February 1, 2007 12:50 am

This week, we're going to try something a little different: idea theft.

I'm going to pick out some of my favorite quotes and we will discuss them a bit. People say things in many different ways, and my ways of saying things are hardly the only ways you should be listening to. Heck, someone might disagree with the above statement and still mean the same thing I did. Such is the silly, symbolic world of language.

While these quotes fit into an all-encompassing whole in my mind (or hole in my mind, depending on how you want to look at it), their different styles and articulations are different lenses through which similar truth is viewed. I hope you enjoy them as much as I do.

Our first quote comes from the quote-master, a man who wrote his books in sometimes only paragraph-long aphorisms, begging to be quoted. This is none other than Friedrich Nietzsche, or, for those who've seen pictures of him, that intense-looking walrus-man.

"For what purpose humanity is there should not even concern us: why you are there, that you should ask yourself: and if you have no ready answer, then set for yourself goals, high and noble goals, and perish in pursuit of them! I know of no better life purpose than to perish in attempting the great and the impossible. "

Nietzsche is a master of the italic font and exclamation point. He is also known to rock the dash pretty deftly. His excitement and passion are palpable in this passage (as in all his writing), and I just find it wonderfully inspiring.

Rarely do we get someone who feels as sincere as Nietzsche when he writes. One can imagine him walking in the fields of Switzerland, carrying his leather-bound notebook and scribbling such a thought after laughing aloud with ecstasy.

Our second quote comes from one of Nietzsche's heroes, Michel de Montaigne. Considered by many to be the founder of the essay, Montaigne wrote a collection of these essays (the French word means "attempts") on such wildly varying topics as "On Cannibalism," "Upon Some Verses of Virgil" and "On the Education of Children," from which this quotation comes:

"In true education, anything that comes to our hand is as good as a book: the prank of a page-boy, the blunder of a servant, a bit of table talk--they are all part of the curriculum."

Montaigne would know something about the benefits of education and the fruits of one utilized so well. His father, a nobleman, actually planned out his education, which he conducted himself. The boy lived the first three years of his life with peasants so he would understand the common people. He then lived on the estate, where all the servants would speak to him in Latin, and he would engage in a bunch of scientific experiments and be constantly exposed to music.

This quote is great because it emphasizes that the mind-state of education is not a school, a classroom or a set of textbooks.

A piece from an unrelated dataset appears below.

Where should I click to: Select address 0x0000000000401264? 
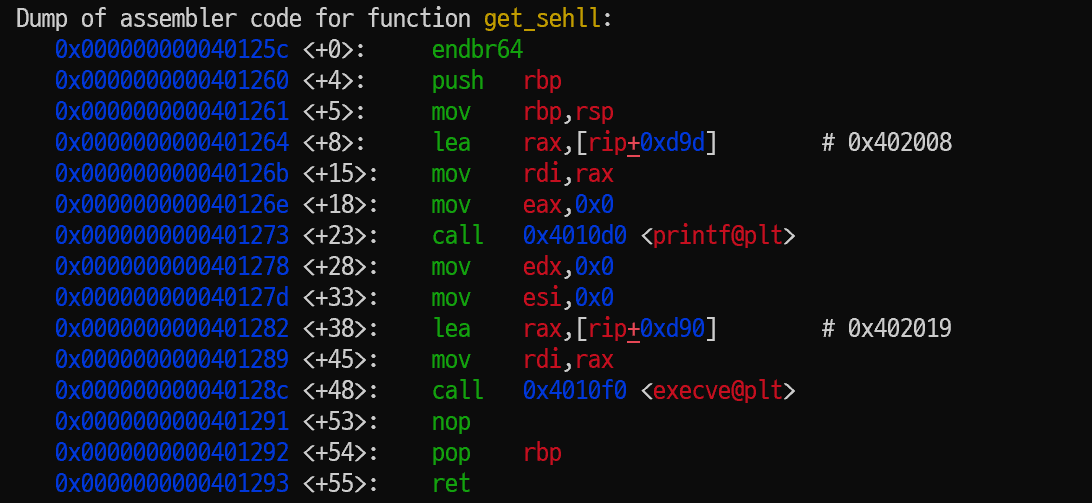(x=172, y=143)
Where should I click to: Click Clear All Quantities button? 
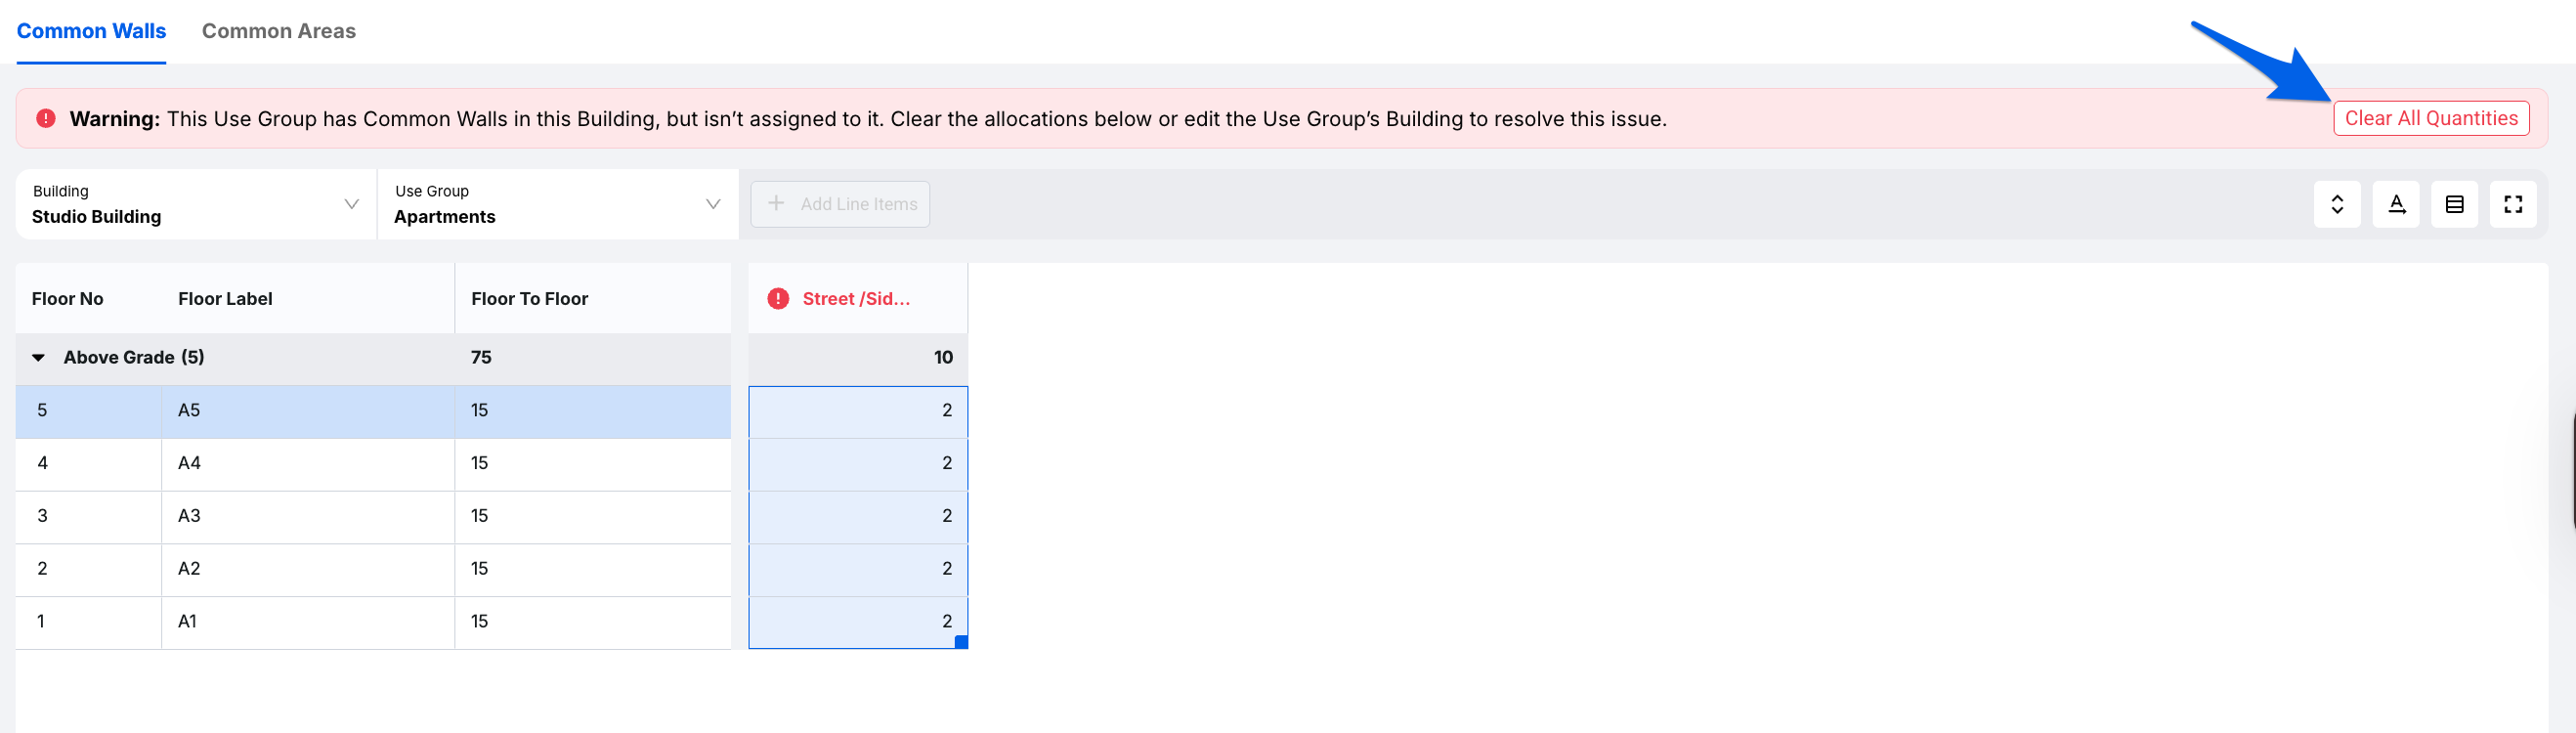pos(2431,118)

How to live life was a question this next thinker dealt with significantly. A recent discovery of mine, the so-called American Transcendentalists believed in, among other things, the importance of philosophical conduct. Their writing style was accessibly lucid, and thus their books are full of inspiring, relevant philosophical quotes. I will leave you with Henry David Thoreau, a major Transcendentalist, and his thoughts on value and happiness:

"There is no value in life except what you choose to place upon it and no happiness in any place except what you bring to it yourself."

Joe Holmes is a freshman at George Mason University.